Андрей слышит, как стучат ее зубы, как вся она содрогается от озноба, как в стуке зубов прерывается горячее бормотание:

- Ведь я не задумываюсь… Чего же вы… чего же, Андрей…

Потом терпкие, как тороновый дух, волосы оплетают его уши, шею, щеки, его движения сковывает дрожь, холод становится нестерпимым, и зубы так же рвут невнятный шепот, как бормотанье Риты:

- Кто задумывается? Разве можно, когда… Такой холод… земля… Рита…

Он оторвался от единственной, непередаваемой своей мысли, он оттолкнул ее от себя, он заново видит то, что перед ним, вблизи него, вместе с ним. Да и была ли у него какая-нибудь мысль? Не плыло ли перед его губами горячее, влажное, мягкое кольцо, ускользавшее вот уже целый год - больше года! - в тот самый момент, когда он готов был прикоснуться к нему сухим, воспаленным ртом? Наяву и во сне это мягкое, влажное кольцо маячит где-то в пространстве маленькой красной мишенью, и теперь - даже теперь, в непроглядной темени ночи - Андрей различает жаркую его красноту.

- Холод… Мари… целый год… Рита!

Кольцо подплывает ближе и ближе к воспаленному сухому рту, растекается по губам, спирает горло духотою, и сквозь духоту едва слышно выкарабкиваются бессмысленные, но такие человечьи слова:

- Ну же… ну! Ах, ты… ты, ты!

И в эту минуту, в другом конце сада, может быть, в другом саду, в зарослях терпкого торона, прикрытый недосягаемой чернотой неба, стоял товарищ Голосов лицом вверх, к звездам. Звезды лили на землю холодное серебро - отчетливо круглые и большие. Голосов глядел в них пристально, словно они отражали события, которые надо было рассмотреть.

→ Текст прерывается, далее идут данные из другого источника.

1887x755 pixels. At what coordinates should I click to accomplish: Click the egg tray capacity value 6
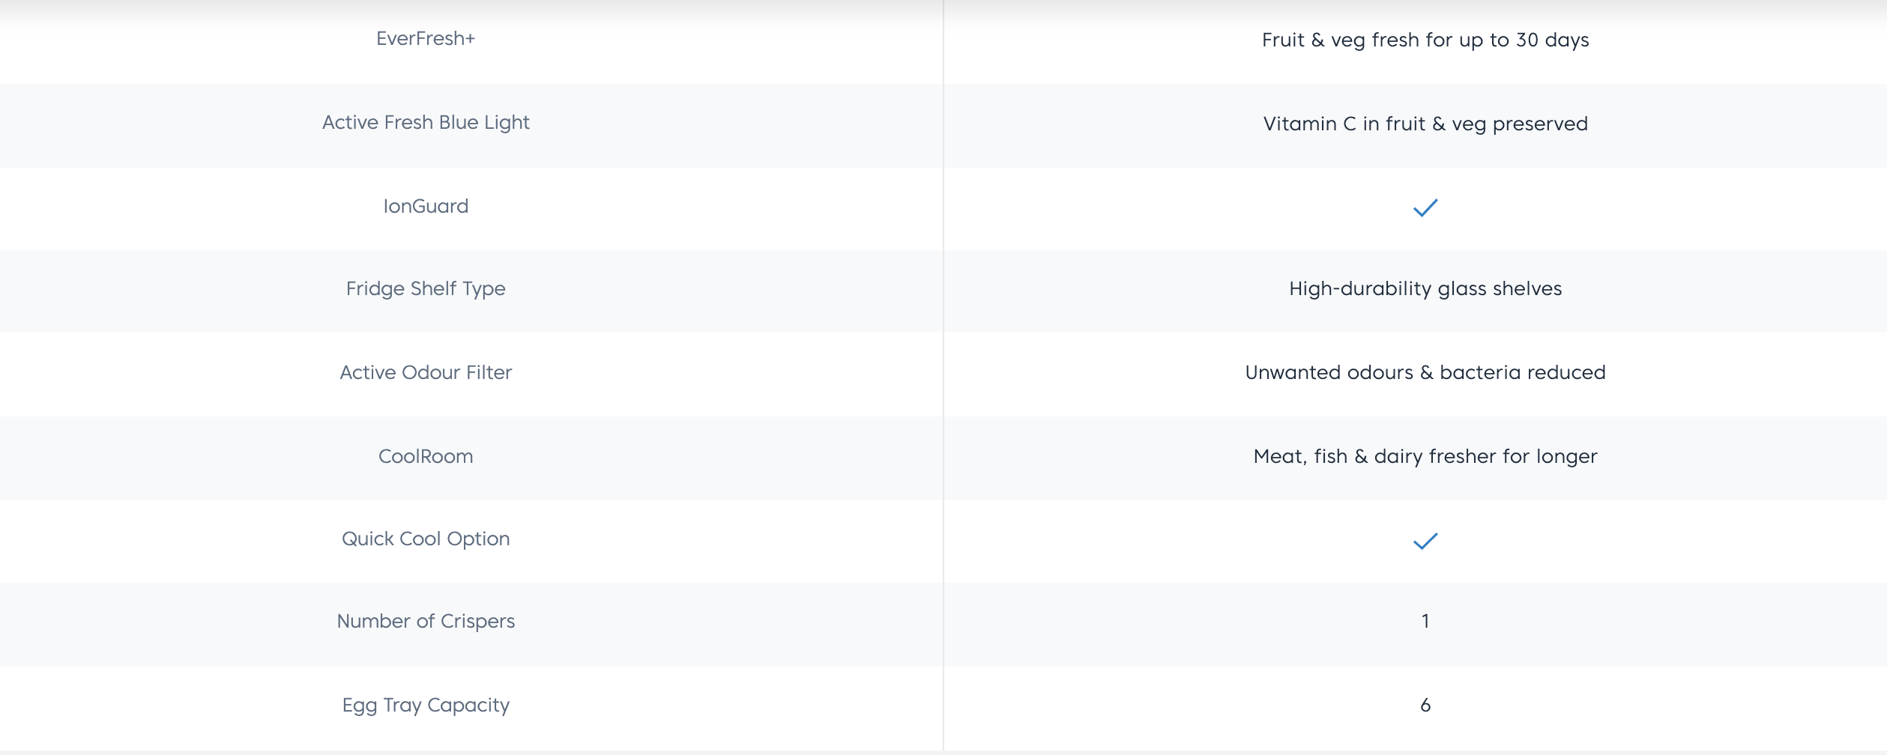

Вдруг он вздрогнул, вытянул из кармана маузер, навел длинный ствол в самую яркую и самую большую звезду, процедил сквозь зубы:

- Ах, ты… ты, ты!

И вместе с последним "ты" нажал на спуск.

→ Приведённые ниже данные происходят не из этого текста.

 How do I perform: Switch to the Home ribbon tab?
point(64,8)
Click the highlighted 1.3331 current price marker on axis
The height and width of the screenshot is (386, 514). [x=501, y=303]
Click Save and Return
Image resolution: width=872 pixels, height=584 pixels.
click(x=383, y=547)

Выстрел распорол тишину и покатился над садами.

- Гук-а-а-а!

Голосов, не торопясь, выпустил весь магазин в звезды. Маузер работал исправно.

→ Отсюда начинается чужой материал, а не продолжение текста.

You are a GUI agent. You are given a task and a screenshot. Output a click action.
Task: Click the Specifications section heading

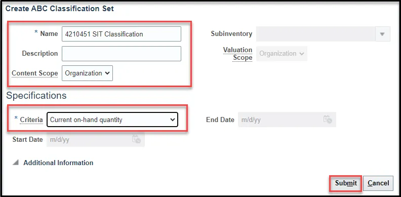click(36, 95)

Мужики валили в темноте густо и уверенно. Места были хорошо известны, каждый кустик узнавался на ощупь.

Впереди всех, мягко и быстро переставляя руки, скакал в своем лукошке Лепендин. Когда зарыжели деревья, освещенные окнами дачи, он спросил, обернув голову к мужикам:

- В окно постучим иль в дверь?

- Там увидим.

К дому подошли тихо, стали в малиннике, против окон.

- Ну-ка, который подлиньше, смотри, - сказал Лепендин.